Segment Start: Stored data

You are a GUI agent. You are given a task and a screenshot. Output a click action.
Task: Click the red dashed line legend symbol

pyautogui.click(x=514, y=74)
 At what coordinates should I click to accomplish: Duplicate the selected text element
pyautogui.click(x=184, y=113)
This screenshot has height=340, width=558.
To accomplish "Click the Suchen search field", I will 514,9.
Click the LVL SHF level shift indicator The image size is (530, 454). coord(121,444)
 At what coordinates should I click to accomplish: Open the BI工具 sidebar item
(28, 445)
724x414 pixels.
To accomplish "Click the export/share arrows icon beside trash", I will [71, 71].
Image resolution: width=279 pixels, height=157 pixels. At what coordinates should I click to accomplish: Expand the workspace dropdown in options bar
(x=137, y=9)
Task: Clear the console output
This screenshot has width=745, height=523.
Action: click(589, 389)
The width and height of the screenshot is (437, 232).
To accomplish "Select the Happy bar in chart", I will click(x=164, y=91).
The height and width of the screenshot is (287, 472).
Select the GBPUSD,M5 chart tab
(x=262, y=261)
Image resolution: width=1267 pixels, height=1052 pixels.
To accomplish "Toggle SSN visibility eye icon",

Segment End: Stored data
Segment Start: Stored data

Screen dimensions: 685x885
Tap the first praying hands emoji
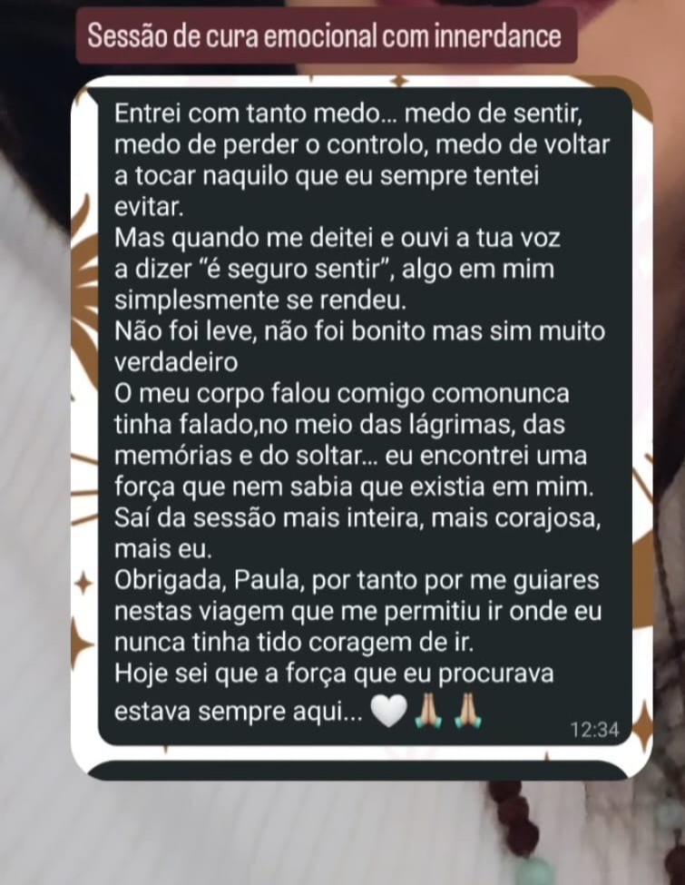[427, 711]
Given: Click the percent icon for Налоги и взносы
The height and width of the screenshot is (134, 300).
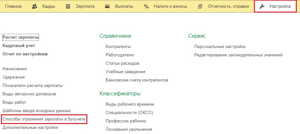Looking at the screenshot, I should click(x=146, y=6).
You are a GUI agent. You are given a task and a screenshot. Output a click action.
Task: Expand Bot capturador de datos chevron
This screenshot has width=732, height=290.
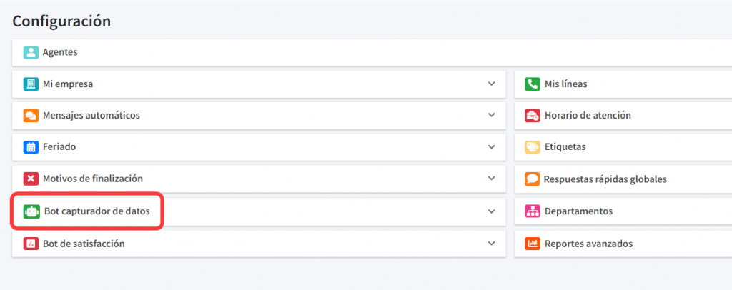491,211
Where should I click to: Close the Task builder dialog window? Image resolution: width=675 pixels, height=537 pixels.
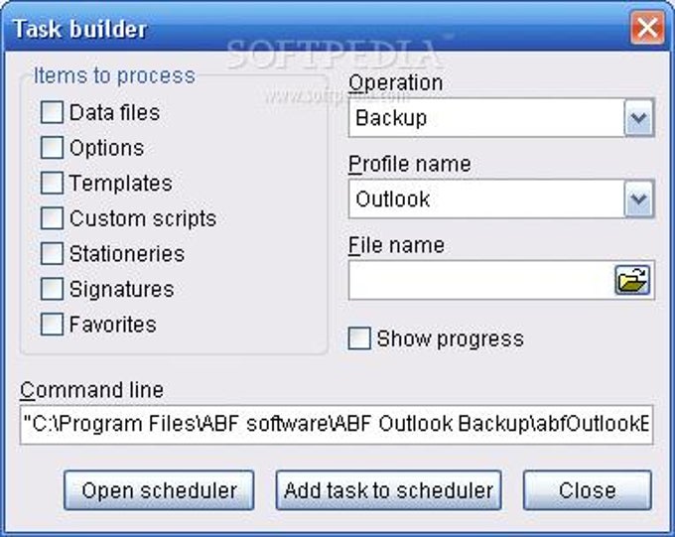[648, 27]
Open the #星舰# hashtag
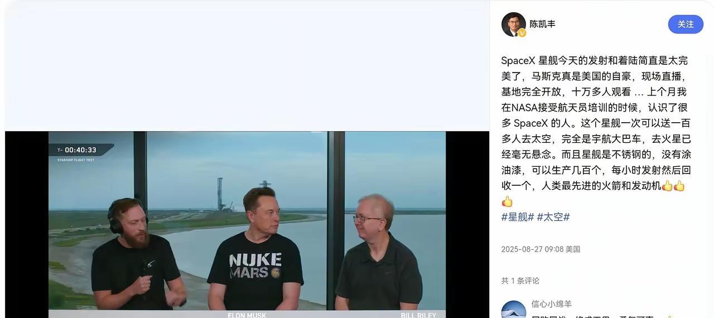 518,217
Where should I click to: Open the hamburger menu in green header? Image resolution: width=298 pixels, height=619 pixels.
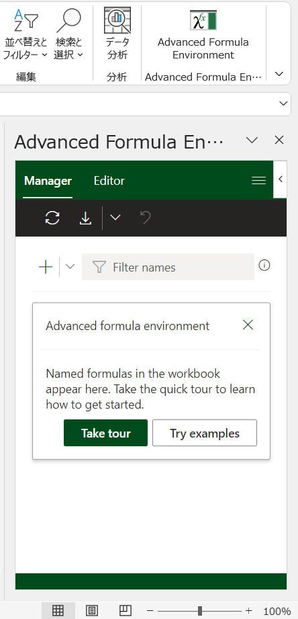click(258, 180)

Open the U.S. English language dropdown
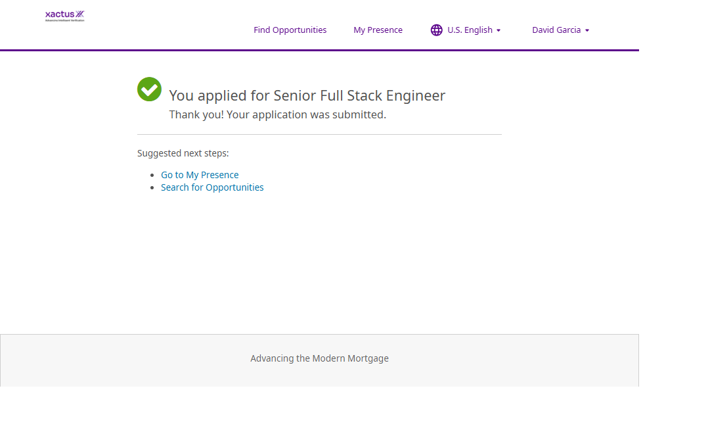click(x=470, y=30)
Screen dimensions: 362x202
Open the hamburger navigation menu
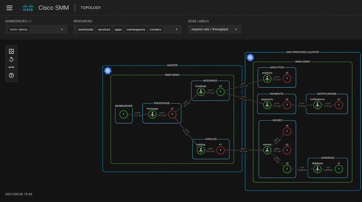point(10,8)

Segment End: Stored data
Segment Start: Stored data

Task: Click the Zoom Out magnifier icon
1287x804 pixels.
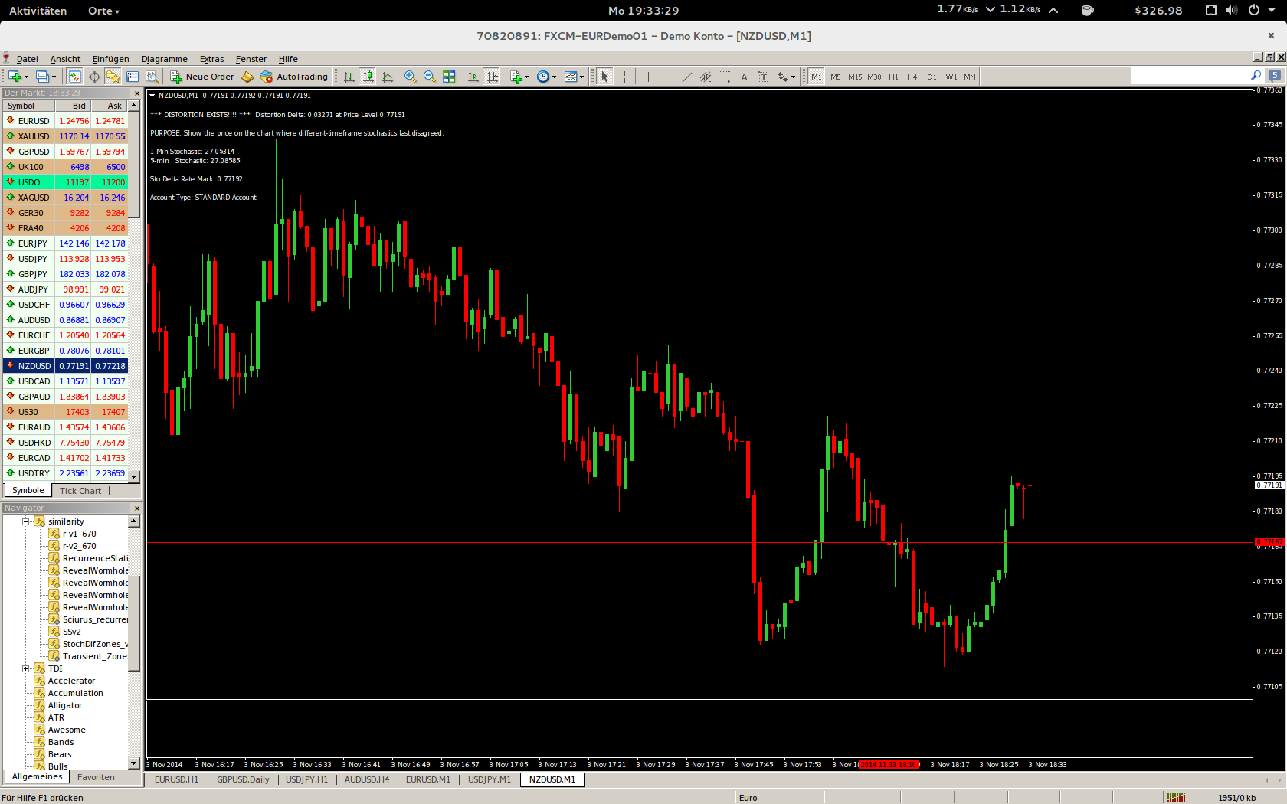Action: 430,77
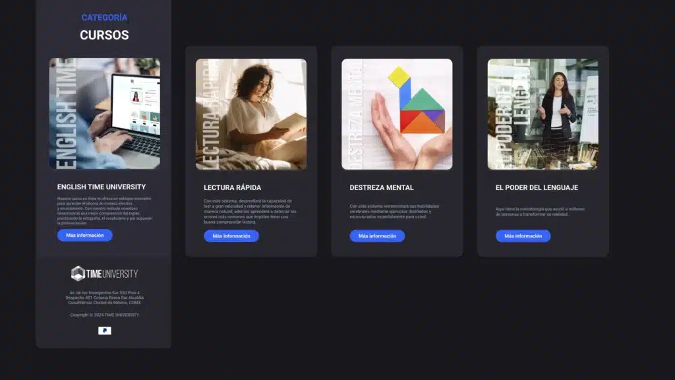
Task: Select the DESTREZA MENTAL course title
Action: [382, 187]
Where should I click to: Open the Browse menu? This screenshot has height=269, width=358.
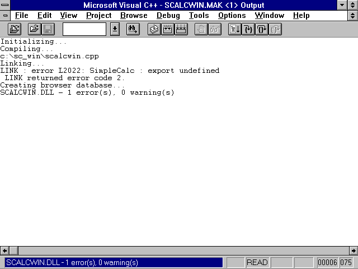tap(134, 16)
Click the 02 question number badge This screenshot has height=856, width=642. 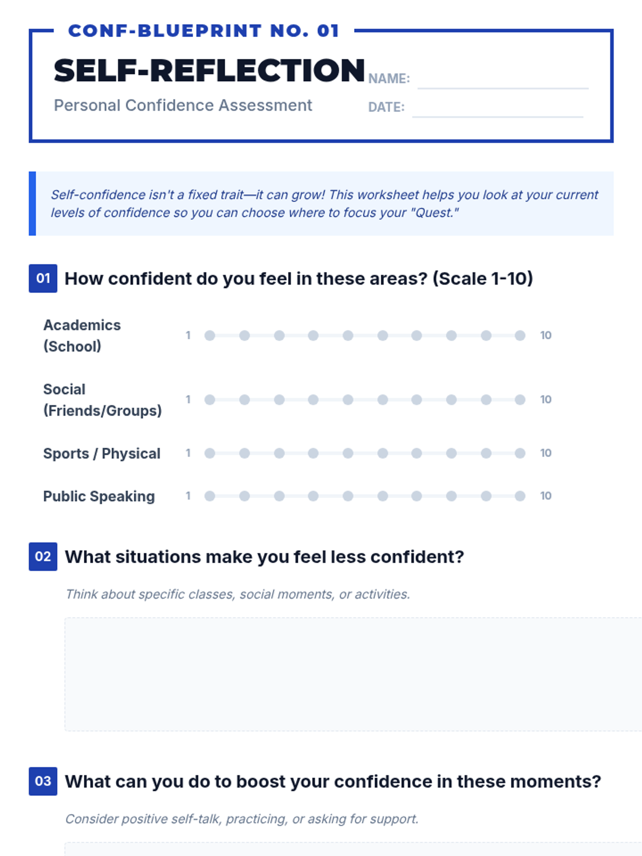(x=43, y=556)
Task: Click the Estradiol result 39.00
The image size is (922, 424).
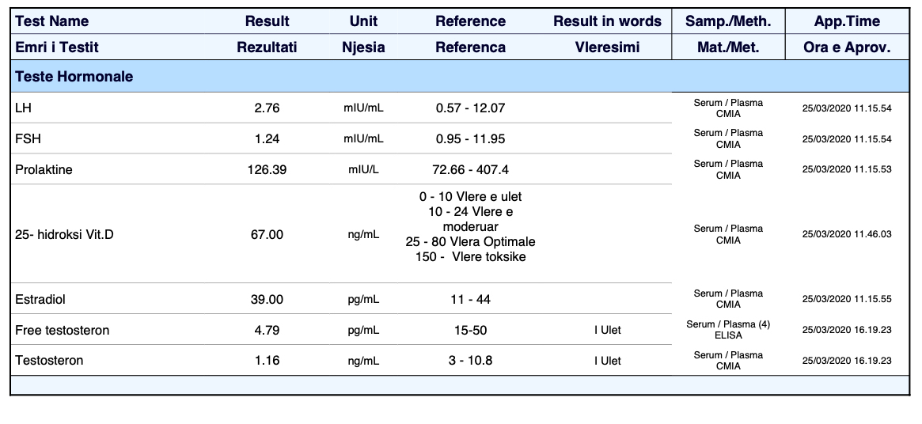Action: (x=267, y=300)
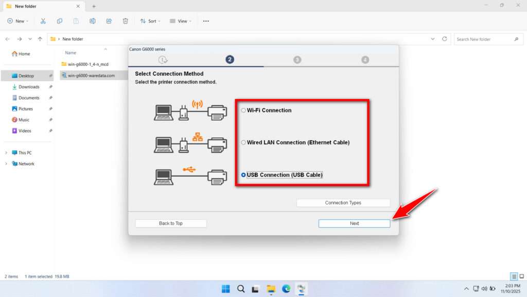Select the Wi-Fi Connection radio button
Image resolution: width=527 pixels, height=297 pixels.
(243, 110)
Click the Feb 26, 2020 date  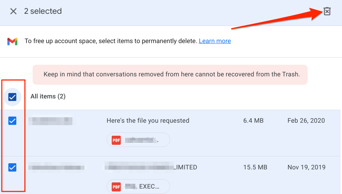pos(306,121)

Segment End: Stored data

- [Problem]:
Only the lines above from the one with "The height and width of the screenshot is (287, 472)." through the one with "SSN visibility eye" should be duplicated, character for character.

- [Solution for this problem]:
The height and width of the screenshot is (287, 472).
Select the GBPUSD,M5 chart tab
(x=262, y=261)
Image resolution: width=1267 pixels, height=1052 pixels.
To accomplish "Toggle SSN visibility eye icon",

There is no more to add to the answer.